3. How does it replicate and grow?
Kiwanja.net couldn’t have said it better: “growth is based on patience, and a “pull” rather than “push” approach, i.e. awareness-raising and then letting NGOs decide if they want to try out the tool or not. Those that do then go and request it from the website. Everything is driven by the end user.”
At the request of partner organizations, we do have a core team of experts that manage a small number of implementations. The majority of implementations, however, only rely on us for the free software and a lot of advice and support (mostly via email). As an organization, we have plenty of growing up left to do, and we’re still figuring out how to portray to the public that we don’t want to (and frankly can’t) manage or direct most implementations of FrontlineSMS and associated tools in health care settings.
We recently decided to start using the term reference implementations to describe the small number of programs that our core team of experts oversees directly. Moving forward, reference implementations will be selected because they pioneer a new piece of software, an important new use case or methodology, or in some way contribute substantially to the larger Frontline community. All other projects are community implementations, and we are pleased to support them with free software, direct email with our team, and upcoming public email lists and a wiki-based field guide. Hat tip to the OpenMRS community for the framing of reference and community implementations.
4. What is your position on open sourcing?

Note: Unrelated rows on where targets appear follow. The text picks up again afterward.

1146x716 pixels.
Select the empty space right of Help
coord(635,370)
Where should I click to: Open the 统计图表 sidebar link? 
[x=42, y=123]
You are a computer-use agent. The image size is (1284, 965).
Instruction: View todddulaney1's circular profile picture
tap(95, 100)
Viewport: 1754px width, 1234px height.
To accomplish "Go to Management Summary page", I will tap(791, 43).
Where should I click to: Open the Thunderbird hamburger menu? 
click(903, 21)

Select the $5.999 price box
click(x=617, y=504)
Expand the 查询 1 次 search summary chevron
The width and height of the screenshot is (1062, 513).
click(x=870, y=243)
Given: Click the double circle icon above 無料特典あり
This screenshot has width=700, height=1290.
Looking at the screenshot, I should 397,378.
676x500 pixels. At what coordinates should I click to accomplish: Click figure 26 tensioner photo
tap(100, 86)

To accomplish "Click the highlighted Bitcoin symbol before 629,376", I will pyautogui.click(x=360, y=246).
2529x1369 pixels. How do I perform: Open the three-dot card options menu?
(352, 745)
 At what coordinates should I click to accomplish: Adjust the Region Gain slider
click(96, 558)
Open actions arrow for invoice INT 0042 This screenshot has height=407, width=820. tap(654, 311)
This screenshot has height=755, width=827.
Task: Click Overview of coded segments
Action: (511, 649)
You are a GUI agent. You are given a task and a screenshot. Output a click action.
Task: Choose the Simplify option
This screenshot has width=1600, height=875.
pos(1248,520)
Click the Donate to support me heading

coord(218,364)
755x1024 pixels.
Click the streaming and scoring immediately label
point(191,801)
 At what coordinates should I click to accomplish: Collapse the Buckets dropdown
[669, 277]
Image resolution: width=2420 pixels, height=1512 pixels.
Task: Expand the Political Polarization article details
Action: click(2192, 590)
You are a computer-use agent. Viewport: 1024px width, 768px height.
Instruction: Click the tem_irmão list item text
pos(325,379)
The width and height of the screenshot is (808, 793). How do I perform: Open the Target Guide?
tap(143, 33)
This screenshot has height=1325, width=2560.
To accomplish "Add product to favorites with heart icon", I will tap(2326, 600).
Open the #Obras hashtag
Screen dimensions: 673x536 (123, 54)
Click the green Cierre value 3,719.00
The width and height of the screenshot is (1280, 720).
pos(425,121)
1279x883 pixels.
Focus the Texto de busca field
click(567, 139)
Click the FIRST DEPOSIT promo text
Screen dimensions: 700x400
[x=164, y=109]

In addition to sharing source code, we strive to live up to principles that are common among community developed projects, such as openness and transparency, bias towards collaboration rather than reinventing the wheel, and sharing the fruits of our labors as freely and widely as possible. That said, we prioritize impact for our users, and we are realistic about the substantial resources required to collaborate – to license code and make sure it’s commented and documented thoroughly enough to support developer collaboration. We sympathize with the many young and low resourced open source projects that are so busy supporting users that they leave something to be desired for strict open source advocates. We’re still in the process of working out licensing of PatientView and setting up our wiki and public mailing lists. We hope you’ll give us the benefit of the doubt and (collegially) hold us accountable in this regard.
5. Does access to “the cloud” matter?
Yes, the cloud matters; it is the future, but not the present on the frontlines of global health. I mean this more as an observation than as an opinion – the cloud simply cannot be accessed with any regularity in the vast majority of places where we work. We want everything we do to accelerate movement towards sophisticated use of low cost, easily accessible cloud based apps, but starting with apps that work exclusively in the cloud or even rely on the Internet just isn’t the best way to do this. Paper based societies need to get their feet in the door with tools that work NOW, but have been designed to point the way to cloudville. How can an SMS platform built on disconnected laptops point the way to cloudville? Under the “scaling” section we hinted at the importance of data standards and platform interoperability. We’re making sure FrontlineSMS plays nice with various cloud based apps. We may even start working in the cloud ourselves someday, but not just yet.
So, that’s our line in the sand. If anyone else has a mobile tool – or is working on a mobile tool – I’d encourage them to clear up any possible confusion and write a post outlining their thinking in these five areas.